L'Intruse (Dangerous) d'Alfred E. Green - 1935
Le charme certain des petites séries B des années 30 opère incontestablement à la vision de Dangerous, minuscule film agréable réalisé par un honnête artisan. Pas de traits saillants, pas de grandes séquences géniales, mais une manière habile de dérouler une trame bien écrite, sans se mettre en avant, ça peut suffire. Nous voici dans un drame moral à la limite du mélodrame : un architecte parvenu tombe par hasard sur une ancienne star du théâtre qui a changé sa vision de la vie à une époque. Il va prendre cette actrice, devenue alcoolo et oubliée, sous son aile et tenter de lui redonner un second souffle. Mais elle est "dangerous", c'est marqué dans le titre, et notre architecte va aussi succomber au charme vénéneux de la jeune femme, celle-ci l'entraînant doucement sur la pente de la ruine, de la dépression et de l'obsession amoureuse.

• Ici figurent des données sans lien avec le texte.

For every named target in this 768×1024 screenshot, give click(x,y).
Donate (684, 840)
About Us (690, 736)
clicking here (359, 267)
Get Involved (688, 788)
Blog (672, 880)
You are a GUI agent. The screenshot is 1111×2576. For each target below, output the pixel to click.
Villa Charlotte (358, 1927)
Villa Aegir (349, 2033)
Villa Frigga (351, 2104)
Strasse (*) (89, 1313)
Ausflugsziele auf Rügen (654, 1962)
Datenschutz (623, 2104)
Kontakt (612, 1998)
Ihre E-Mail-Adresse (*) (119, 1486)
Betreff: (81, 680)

C'est Bette Davis, 27 ans à l'époque, qui s'y colle, et elle fait l'essentiel de l'intérêt du métrage. Voilà une actrice qui sait être aussi bien complètement banale que fatale, et Green joue adroitement avec l'ambiguité qu'elle dégage. La première partie est consacrée à une face terne de l'actrice : déchue, dépressive, agressive, elle est assez moche et antipathique. Mais il suffit, dans la deuxième partie, de lui balancer un peu de pluie sur la tronche, de lui faire lever le regard et lui faire prendre un air de biche effarouchée, et voilà qu'elle vous irradie l'écran comme pas deux. A la fois ange et démon, elle donne à son complexe personnage toute la profondeur qu'il fallait. Est-ce une vamp intéressée et vénale qui utilise ses charmes pour parvenir à ses fins ? une Cruella qui se venge des hommes par le biais de son architecte pris au piège ? ou est-ce une pauvre femme dépassée par une malédiction qui s'attache à elle (elle est réputée pour porter la poisse à tout le monde) ? une amoureuse qui ne sait pas comment aborder les hommes ? une actrice idéaliste qui se heurte à ses limites et à ses ambitions ? Le film ne répond pas, ouvre des portes qu'il ne referme pas, et si parfois ça peut donner un scénar trop relâché, mal construit (la fin est franchement bâclée), on aime aussi cette part de mystère et de subtilité psychologique. Davis est filmée comme un mur opaque, et donne à son personnage une aura parfois presque fantastique (les scènes nocturnes jouent d'ailleurs avec l'esthétique de l'épouvante, avec ces éclairs maléfiques et ces ombres inquiétantes). Green fait le job, ne renâcle pas devant les maladresses du scénario (un problème de points de vue au début notamment, le film commençant sur une piste qu'il lâche aussitôt), place la musique conventionnelle aux endroits adéquats, regarde avec affection les personnages secondaires, dirige ses acteurs avec professionnalisme et s'efface derrière l'ouvrage, réalisant une chose un poil transparente mais honnête. (Gols 30/07/16)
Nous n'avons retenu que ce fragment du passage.